Frankel Realty



Rather than dealing with latency issues and limitations associated with an IDX system, we opted to store real estate listings on a dedicated Google Cloud SQL database. This allows the client to integrate listings on any website in the future, made it simple to scale, and avoided search criteria restrictions that most IDX providers set. In addition, it has the added benefit of offloading all real estate related mySQL queries to a central Cloud SQL instance, rather than storing real estate listings locally, and adding to the load for the mySQL server on each individual web server.

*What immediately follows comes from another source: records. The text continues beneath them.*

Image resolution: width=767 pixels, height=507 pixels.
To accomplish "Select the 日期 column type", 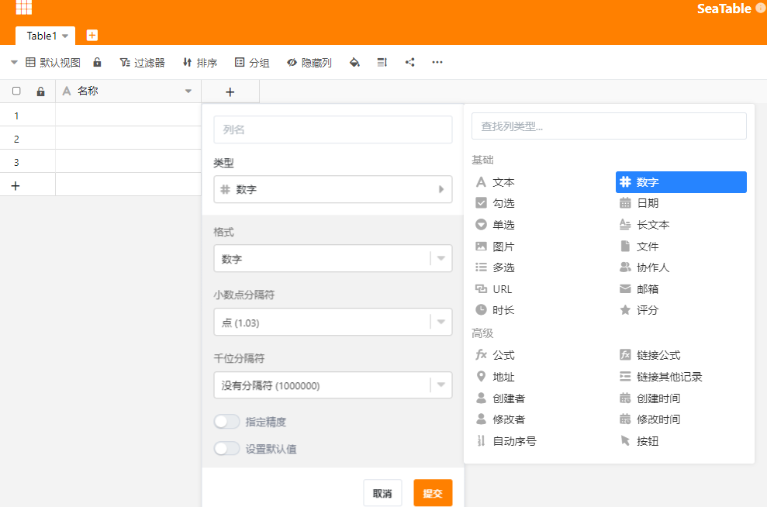I will point(648,203).
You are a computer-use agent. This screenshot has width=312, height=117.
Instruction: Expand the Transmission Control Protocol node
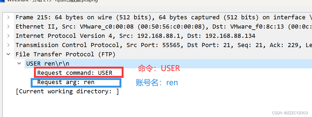pos(9,45)
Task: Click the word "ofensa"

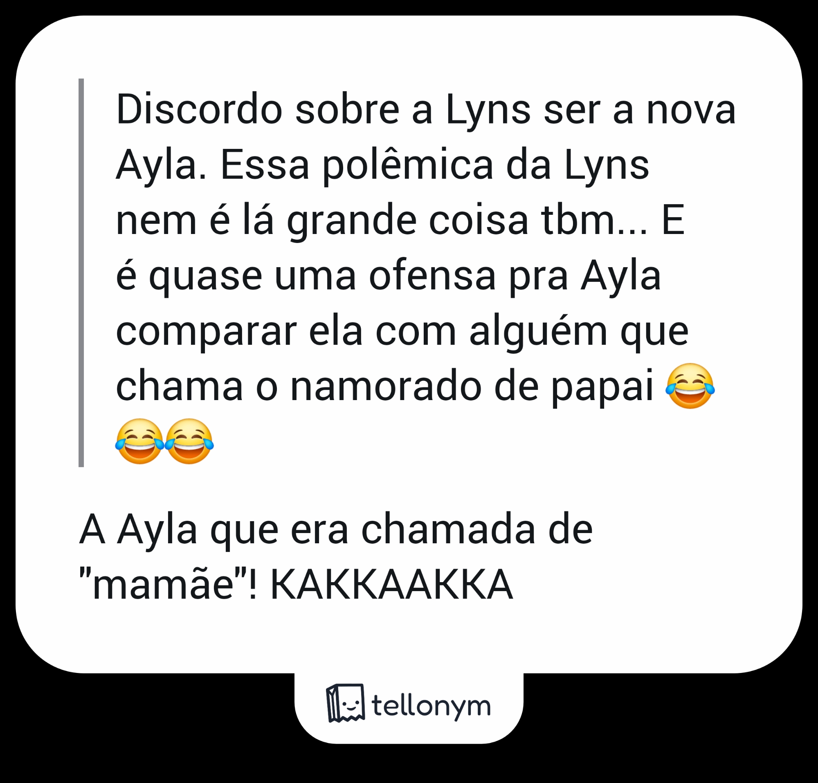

When new listings get added to the MLS, the real estate agent enters the neighborhood for that listing in a text field, rather than choosing from a pre-defined list of neighborhoods. Because of this, developers must utilize wildcard searches in order to show listings in a specific neighborhood. However using the wildcard method can be inaccurate due to inconsistencies from the agents entering the neighborhood name.

In order to accurately display listings from specific neighborhoods, I chose to utilize a geo-spatial index of GPS polygons for every neighborhood on the website. When the RETS system downloads new listings, it runs a geo-spatial query to determine if the listing is located in any of the neighborhoods in the geo-spatial index, and stores the id of that neighborhood in the row for that listing. This method is significantly more accurate than wildcard searches, and is optimized to avoid constantly running geo-spatial queries for every user browsing the site.


All real estate listing pages are AJAX driven, to allow users to filter their searches without having to constantly reload the page. When listings are filtered, or additional listings are loaded, a JSON array of listing data is returned, and a pre-compiled handlebars template generates the new markup and adds it to the DOM.


When viewing listings on a map, users are able to filter their results through AJAX, the map is cleared of all markers, and the filtered markers are then added to the map. For optimization purposes, all maps utilize marker clustering in addition to a 1000 marker limit to prevent performance bottlenecks on slower devices.